▸ Exercise set
(1) In the drone shooting article, since what year has Jennifer Youngman lived in The Plains, Virginia?
(2) Carry on the drone shooting article, starting right after its final sentence.

▸ Extract to read
= Beginning of Section =

Safety’s Off
In response to Pizza from the Sky: New Zealand Tests Drone Delivery; What
About Bombs? reader John emailed a link about a 65 year-old woman
blasting a drone from the sky.
Let’s also take a look at a comment from a reader who claimed I was
fearmongering about drone delivery of bombs.
Blasted to Smithereens
Ars Technica reports Woman shoots drone: “It hovered for a second and I blasted it
to smithereens.”
With a single shotgun blast, a 65-year-old woman in rural northern
Virginia recently shot down a drone flying over her property.
The woman, Jennifer Youngman, has lived in The Plains, Virginia, since
1990. The Fauquier Times first reported the June 2016 incident late
last week. It marks the third such shooting that Ars has reported on in the
last 15 months—last year, similar drone shootings took place in Kentucky and
California.
Youngman told Ars that she had just returned from church one Sunday
morning and was cleaning her two shotguns—a .410 and a .20 gauge—on her
porch. She had a clear view of the Blue Ridge Mountains and neighbor Robert
Duvall’s property (yes, the same Robert Duvall from The Godfather). Youngman
had seen two men set up a card table on what she described as a “turnaround
place” on a country road adjacent to her house.

= End of Section =

▸ Dataset excerpts
= Beginning of Section =

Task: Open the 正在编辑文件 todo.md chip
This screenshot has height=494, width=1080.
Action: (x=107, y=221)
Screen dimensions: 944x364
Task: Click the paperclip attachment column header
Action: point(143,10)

= End of Section =
= Beginning of Section =

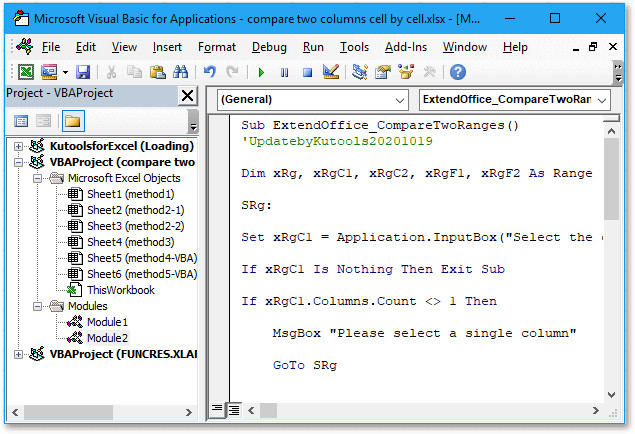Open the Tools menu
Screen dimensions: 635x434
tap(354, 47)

= End of Section =
= Beginning of Section =

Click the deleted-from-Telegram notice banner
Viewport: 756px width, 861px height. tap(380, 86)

= End of Section =

▸ Results of the exercise
(1) Since 1990.

(2)
“I go on minding my business, working on my .410 shotgun and the next
thing I know I hear ‘bzzzzz,’” she said. “This thing is going down through
the field, and they’re buzzing like you would scaring the cows.”
Youngman explained that she grew up hunting and fishing in Virginia, and
she was well-practiced at skeet and deer shooting.
“This drone disappeared over the trees and I was cleaning away, there must
have been a five- or six-minute lapse, and I heard the ‘bzzzzz,’” she said,
noting that she specifically used 7.5 birdshot. “I loaded my shotgun and took
the safety off, and this thing came flying over my trees. I don’t know if
they lost command or if they didn’t have good command, but the wind had
picked up. It came over my airspace, 25 or 30 feet above my trees, and hovered
for a second. I blasted it to smithereens.”
When the men began to walk towards her, she told them squarely: “The
police are up here in The Plains and they are on their way and you need to
leave.”
Gray Zone
For now, American law does not recognize the concept of aerial
trespass. But as the consumer drone age has taken flight, legal scholars
have increasingly wondered
about this situation. The best case-law on the issue dates back to 1946, long
before inexpensive consumer drones were technically feasible. That year, the
Supreme Court ruled in a case known as United
States v. Causby that a farmer in North Carolina could assert
property rights up to 83 feet in the air.
In that case, American military aircraft were flying above his farm,
disturbing his sleep and upsetting his chickens. As such, the court found he
was owed compensation. However, the same decision also specifically mentioned
a “minimum safe altitude of flight” at 500 feet—leaving the zone between 83
and 500 feet as a legal gray area. “The landowner owns at least as much of
the space above the ground as he can occupy or use in connection with the
land,” the court concluded.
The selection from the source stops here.